Pixel coordinate grounding data
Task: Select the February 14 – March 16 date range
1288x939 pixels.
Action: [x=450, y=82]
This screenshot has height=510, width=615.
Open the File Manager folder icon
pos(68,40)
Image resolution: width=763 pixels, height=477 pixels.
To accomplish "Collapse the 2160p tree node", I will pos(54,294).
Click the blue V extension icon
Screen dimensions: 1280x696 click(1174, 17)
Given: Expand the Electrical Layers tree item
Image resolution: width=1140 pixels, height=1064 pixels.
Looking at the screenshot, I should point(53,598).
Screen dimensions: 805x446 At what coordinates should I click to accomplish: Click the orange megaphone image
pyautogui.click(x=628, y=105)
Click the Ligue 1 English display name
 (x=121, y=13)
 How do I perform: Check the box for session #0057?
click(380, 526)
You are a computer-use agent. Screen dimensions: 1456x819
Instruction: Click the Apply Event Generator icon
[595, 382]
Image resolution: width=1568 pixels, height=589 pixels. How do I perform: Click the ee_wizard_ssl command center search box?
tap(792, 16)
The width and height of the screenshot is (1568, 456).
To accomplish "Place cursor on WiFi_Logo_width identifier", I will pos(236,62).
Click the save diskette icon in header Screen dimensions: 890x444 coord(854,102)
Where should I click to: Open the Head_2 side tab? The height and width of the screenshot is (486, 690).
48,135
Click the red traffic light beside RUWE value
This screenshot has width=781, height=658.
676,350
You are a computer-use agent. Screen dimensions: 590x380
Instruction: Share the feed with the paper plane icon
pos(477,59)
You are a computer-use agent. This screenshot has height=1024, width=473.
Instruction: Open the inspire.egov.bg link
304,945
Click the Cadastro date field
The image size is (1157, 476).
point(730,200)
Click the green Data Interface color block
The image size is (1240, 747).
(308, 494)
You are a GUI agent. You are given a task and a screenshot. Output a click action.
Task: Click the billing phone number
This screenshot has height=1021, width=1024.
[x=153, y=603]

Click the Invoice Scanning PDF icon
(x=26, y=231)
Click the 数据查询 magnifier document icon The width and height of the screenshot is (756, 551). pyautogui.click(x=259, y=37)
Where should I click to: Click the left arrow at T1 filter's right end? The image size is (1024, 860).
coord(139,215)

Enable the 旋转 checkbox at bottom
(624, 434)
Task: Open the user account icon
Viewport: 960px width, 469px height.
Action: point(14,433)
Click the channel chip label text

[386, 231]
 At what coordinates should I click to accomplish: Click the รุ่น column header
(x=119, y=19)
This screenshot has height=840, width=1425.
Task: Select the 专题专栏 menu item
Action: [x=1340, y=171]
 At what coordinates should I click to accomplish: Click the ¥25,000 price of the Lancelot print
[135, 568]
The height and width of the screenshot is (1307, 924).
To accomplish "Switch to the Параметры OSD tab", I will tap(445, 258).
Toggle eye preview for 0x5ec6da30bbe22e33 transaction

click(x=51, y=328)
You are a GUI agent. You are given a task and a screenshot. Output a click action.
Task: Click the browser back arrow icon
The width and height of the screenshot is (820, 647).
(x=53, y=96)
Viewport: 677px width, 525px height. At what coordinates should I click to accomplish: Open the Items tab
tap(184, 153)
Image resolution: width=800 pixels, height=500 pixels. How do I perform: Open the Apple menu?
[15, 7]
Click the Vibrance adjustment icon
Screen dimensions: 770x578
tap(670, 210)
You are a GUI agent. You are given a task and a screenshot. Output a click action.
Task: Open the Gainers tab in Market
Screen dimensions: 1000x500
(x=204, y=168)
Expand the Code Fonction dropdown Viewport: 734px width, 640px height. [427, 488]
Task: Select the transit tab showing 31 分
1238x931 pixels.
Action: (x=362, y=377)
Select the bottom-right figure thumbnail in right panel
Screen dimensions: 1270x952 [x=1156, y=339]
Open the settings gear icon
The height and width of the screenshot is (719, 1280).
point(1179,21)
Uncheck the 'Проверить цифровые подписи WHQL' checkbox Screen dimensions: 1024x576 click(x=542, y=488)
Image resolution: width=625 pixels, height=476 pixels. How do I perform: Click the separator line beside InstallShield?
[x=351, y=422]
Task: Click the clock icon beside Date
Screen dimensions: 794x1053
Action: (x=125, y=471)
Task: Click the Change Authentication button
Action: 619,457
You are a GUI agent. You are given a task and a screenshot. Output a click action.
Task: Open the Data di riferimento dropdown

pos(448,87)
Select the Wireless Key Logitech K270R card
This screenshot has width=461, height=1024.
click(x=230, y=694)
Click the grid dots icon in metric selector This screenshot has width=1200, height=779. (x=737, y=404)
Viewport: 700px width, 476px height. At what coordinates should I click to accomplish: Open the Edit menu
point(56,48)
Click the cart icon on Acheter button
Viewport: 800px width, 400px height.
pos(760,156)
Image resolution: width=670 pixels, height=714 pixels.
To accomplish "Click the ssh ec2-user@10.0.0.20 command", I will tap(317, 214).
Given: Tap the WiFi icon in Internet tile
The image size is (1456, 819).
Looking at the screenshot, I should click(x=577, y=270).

**Problem**
What you write must match the records above line for line.

**Solved exercise**
Task: Select the February 14 – March 16 date range
1288x939 pixels.
Action: [x=450, y=82]
This screenshot has height=510, width=615.
Open the File Manager folder icon
pos(68,40)
Image resolution: width=763 pixels, height=477 pixels.
To accomplish "Collapse the 2160p tree node", I will pos(54,294).
Click the blue V extension icon
Screen dimensions: 1280x696 click(1174, 17)
Given: Expand the Electrical Layers tree item
Image resolution: width=1140 pixels, height=1064 pixels.
Looking at the screenshot, I should point(53,598).
Screen dimensions: 805x446 At what coordinates should I click to accomplish: Click the orange megaphone image
pyautogui.click(x=628, y=105)
Click the Ligue 1 English display name
 (x=121, y=13)
 How do I perform: Check the box for session #0057?
click(380, 526)
You are a computer-use agent. Screen dimensions: 1456x819
Instruction: Click the Apply Event Generator icon
[595, 382]
Image resolution: width=1568 pixels, height=589 pixels. How do I perform: Click the ee_wizard_ssl command center search box?
tap(792, 16)
The width and height of the screenshot is (1568, 456).
To accomplish "Place cursor on WiFi_Logo_width identifier", I will pos(236,62).
Click the save diskette icon in header Screen dimensions: 890x444 coord(854,102)
Where should I click to: Open the Head_2 side tab? The height and width of the screenshot is (486, 690).
48,135
Click the red traffic light beside RUWE value
This screenshot has width=781, height=658.
676,350
You are a computer-use agent. Screen dimensions: 590x380
Instruction: Share the feed with the paper plane icon
pos(477,59)
You are a computer-use agent. This screenshot has height=1024, width=473.
Instruction: Open the inspire.egov.bg link
304,945
Click the Cadastro date field
The image size is (1157, 476).
point(730,200)
Click the green Data Interface color block
The image size is (1240, 747).
(308, 494)
You are a GUI agent. You are given a task and a screenshot. Output a click action.
Task: Click the billing phone number
This screenshot has height=1021, width=1024.
[x=153, y=603]

Click the Invoice Scanning PDF icon
(x=26, y=231)
Click the 数据查询 magnifier document icon The width and height of the screenshot is (756, 551). pyautogui.click(x=259, y=37)
Where should I click to: Click the left arrow at T1 filter's right end? The image size is (1024, 860).
coord(139,215)

Enable the 旋转 checkbox at bottom
(624, 434)
Task: Open the user account icon
Viewport: 960px width, 469px height.
Action: point(14,433)
Click the channel chip label text

[386, 231]
 At what coordinates should I click to accomplish: Click the รุ่น column header
(x=119, y=19)
This screenshot has height=840, width=1425.
Task: Select the 专题专栏 menu item
Action: [x=1340, y=171]
 At what coordinates should I click to accomplish: Click the ¥25,000 price of the Lancelot print
[135, 568]
The height and width of the screenshot is (1307, 924).
To accomplish "Switch to the Параметры OSD tab", I will tap(445, 258).
Toggle eye preview for 0x5ec6da30bbe22e33 transaction

click(x=51, y=328)
You are a GUI agent. You are given a task and a screenshot. Output a click action.
Task: Click the browser back arrow icon
The width and height of the screenshot is (820, 647).
(x=53, y=96)
Viewport: 677px width, 525px height. At what coordinates should I click to accomplish: Open the Items tab
tap(184, 153)
Image resolution: width=800 pixels, height=500 pixels. How do I perform: Open the Apple menu?
[15, 7]
Click the Vibrance adjustment icon
Screen dimensions: 770x578
tap(670, 210)
You are a GUI agent. You are given a task and a screenshot. Output a click action.
Task: Open the Gainers tab in Market
Screen dimensions: 1000x500
(x=204, y=168)
Expand the Code Fonction dropdown Viewport: 734px width, 640px height. [427, 488]
Task: Select the transit tab showing 31 分
1238x931 pixels.
Action: (x=362, y=377)
Select the bottom-right figure thumbnail in right panel
Screen dimensions: 1270x952 [x=1156, y=339]
Open the settings gear icon
The height and width of the screenshot is (719, 1280).
point(1179,21)
Uncheck the 'Проверить цифровые подписи WHQL' checkbox Screen dimensions: 1024x576 click(x=542, y=488)
Image resolution: width=625 pixels, height=476 pixels. How do I perform: Click the separator line beside InstallShield?
[x=351, y=422]
Task: Click the clock icon beside Date
Screen dimensions: 794x1053
Action: (x=125, y=471)
Task: Click the Change Authentication button
Action: 619,457
You are a GUI agent. You are given a task and a screenshot. Output a click action.
Task: Open the Data di riferimento dropdown

pos(448,87)
Select the Wireless Key Logitech K270R card
This screenshot has width=461, height=1024.
click(x=230, y=694)
Click the grid dots icon in metric selector This screenshot has width=1200, height=779. (x=737, y=404)
Viewport: 700px width, 476px height. At what coordinates should I click to accomplish: Open the Edit menu
point(56,48)
Click the cart icon on Acheter button
Viewport: 800px width, 400px height.
pos(760,156)
Image resolution: width=670 pixels, height=714 pixels.
To accomplish "Click the ssh ec2-user@10.0.0.20 command", I will tap(317, 214).
Given: Tap the WiFi icon in Internet tile
The image size is (1456, 819).
Looking at the screenshot, I should click(x=577, y=270).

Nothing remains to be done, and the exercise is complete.